LONDON - There is a widely held opinion abroad that Brazil never had the chance of profoundly changing for the better- shedding its widespread poverty and dire income distribution- until Lula (President Luiz Inácio da Silva) came along last year. This is not entirely false, but neither is it entirely true. Brazil has long made a kind of progress- in the last century it was second only to Taiwan as the fastest growing economy in the world- but it has been appallingly uneven.

Part of the story of contemporary Brazil is clear to the eye in this small village of 7,000 people in the arid north east, along with the Amazon the poorest part of this vast country. Twenty five years or so ago I used to come to Pilõezinhos regularly when I had a close friend living here, Valéria Rezende, a radical, grass roots-stirring nun, part of the Catholic Church then wedded to liberation theology and the overthrow, or at least undermining, of the dictatorship that ruled the country in the 1960s, 70s and early 80s. But until today I haven't been back for 17 years.
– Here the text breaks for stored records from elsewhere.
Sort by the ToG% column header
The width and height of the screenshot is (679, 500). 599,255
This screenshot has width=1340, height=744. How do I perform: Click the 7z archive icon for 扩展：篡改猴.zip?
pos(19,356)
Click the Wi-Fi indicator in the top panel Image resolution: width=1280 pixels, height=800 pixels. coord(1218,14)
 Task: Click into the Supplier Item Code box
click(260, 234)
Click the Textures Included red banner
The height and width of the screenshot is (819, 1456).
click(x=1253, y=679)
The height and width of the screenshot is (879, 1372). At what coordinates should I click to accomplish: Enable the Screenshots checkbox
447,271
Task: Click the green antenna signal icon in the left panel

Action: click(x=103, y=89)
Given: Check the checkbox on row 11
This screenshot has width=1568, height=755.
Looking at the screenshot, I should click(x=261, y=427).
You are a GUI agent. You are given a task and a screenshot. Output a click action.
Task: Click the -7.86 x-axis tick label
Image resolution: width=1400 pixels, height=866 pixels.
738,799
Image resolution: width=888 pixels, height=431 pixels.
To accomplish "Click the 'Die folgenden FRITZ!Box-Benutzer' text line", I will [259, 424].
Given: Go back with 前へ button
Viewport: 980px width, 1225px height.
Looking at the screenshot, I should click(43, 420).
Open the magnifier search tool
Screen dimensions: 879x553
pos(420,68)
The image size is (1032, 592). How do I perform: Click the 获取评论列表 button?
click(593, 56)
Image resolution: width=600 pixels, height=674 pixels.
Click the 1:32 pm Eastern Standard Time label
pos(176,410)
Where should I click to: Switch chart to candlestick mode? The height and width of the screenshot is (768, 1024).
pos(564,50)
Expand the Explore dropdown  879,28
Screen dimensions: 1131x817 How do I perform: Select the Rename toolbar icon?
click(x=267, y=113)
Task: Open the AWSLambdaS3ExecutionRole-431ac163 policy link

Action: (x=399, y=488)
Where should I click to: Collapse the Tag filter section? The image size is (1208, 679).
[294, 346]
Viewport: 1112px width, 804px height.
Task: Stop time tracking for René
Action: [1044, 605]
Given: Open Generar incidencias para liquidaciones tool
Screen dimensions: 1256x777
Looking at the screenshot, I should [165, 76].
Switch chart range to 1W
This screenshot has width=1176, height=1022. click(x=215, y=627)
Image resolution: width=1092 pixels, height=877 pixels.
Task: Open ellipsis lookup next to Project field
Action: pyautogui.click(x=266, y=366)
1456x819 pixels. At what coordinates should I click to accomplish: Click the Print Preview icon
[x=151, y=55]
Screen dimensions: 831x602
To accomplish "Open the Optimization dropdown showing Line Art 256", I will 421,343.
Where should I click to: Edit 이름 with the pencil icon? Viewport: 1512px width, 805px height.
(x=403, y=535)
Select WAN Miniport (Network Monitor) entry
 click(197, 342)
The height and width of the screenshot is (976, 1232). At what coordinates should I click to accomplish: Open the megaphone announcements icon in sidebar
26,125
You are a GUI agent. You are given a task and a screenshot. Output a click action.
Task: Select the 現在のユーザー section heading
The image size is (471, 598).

It's still the same sun-beaten village square with loaded donkeys and the houses of the richer peasants built in simple Portuguese colonial style with their yellow and blue facades and roofed with red clay tiles. It's still the same coconut and banana groves and behind them the homes of the landless on the hills behind, rudely built from sticks and clay. Rising into the mist are the orange groves, the sisal estates and the sugar plantations of the latifundiario, the large landowners who from far away- from Recife or even Rio- still give the orders and take away most of the money. At first sight its haunting beauty is the kind of place Gauguin would make famous. At second sight it is a Picasso mask.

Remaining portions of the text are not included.